While implementing text embedding search for a Retrieval Augmented Generation (RAG) demo, I wondered if cosine similarity is always the best similarity measure to use. There are other measures, including dot product and Euclidean distance (L2). I learned that all these three measures produce the same rankings, as long as the vectors are normalized.

What are text embeddings

Text embeddings are arrays of numbers (vectors) that capture the meaning and relationships of words and concepts. Think of these vectors as coordinates: embeddings close to each other represent text with similar meanings. This makes them suitable for powering document search.

To compute a text embedding, you can use an open model or a proprietary one. The MTEB leaderboard provides a great overview of different options. MTEB is a benchmark that compares the performance of text embedding models over different types of tasks. For my demo, I used Vertex AI text embeddings

Implementing text embedding search

The recipe for implementing text embedding search is straightforward. Begin by computing text embeddings for all (chunks of) your documents and store them in a vector database. When searching, you compute the text embedding of the query, and find text embeddings in the database that are closest to the query’s embedding. For that, you need a distance function.

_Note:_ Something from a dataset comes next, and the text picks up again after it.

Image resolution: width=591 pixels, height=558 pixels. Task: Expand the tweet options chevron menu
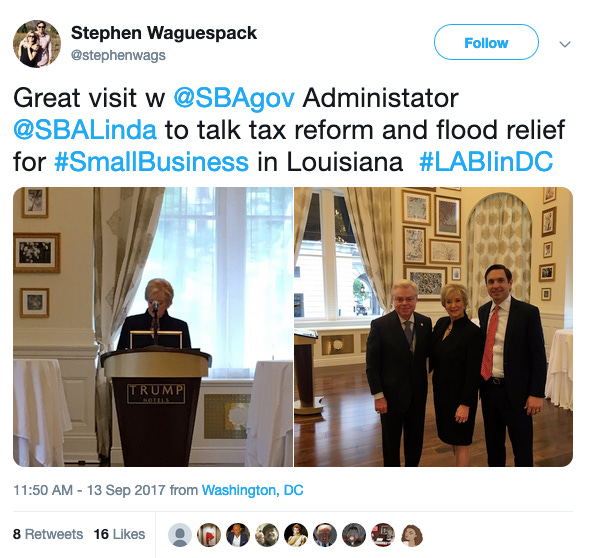click(565, 44)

Three most common distance functions

Here are the three most common distance functions:

Cosine similarity: Measures the similarity between vectors based on the angle they form. This measure completely ignores the length of the vectors.
Dot product: The dot product is comparable to cosine similarity, but it does take the length of the vectors into account.
Euclidean distance (L2): This function returns at the absolute distance between two vectors, treating them as coordinates. You might also see this referred to as L2 distance.

For normalized vectors, all three measures produce the same rankings

Here’s the key insight. If the output of your model is a normalized vector, these three distance functions provide exactly the same rankings. Read this Wikipedia page on cosine similarity to learn why.

It looks like it’s common for text embedding models to produce normalized vectors. The Vertex AI text embeddings are normalized for the full-length 768 dimensions vectors, and so are the OpenAI text embeddings.

So yes, cosine similarity works great for normalized vectors. Theoretically, dot product might be faster to compute.

For non-normalized vectors, it depends

If your model outputs non-normalized vectors, the best distance measure likely depends on the task type (classification, search, or others) and how the model works - check its documentation.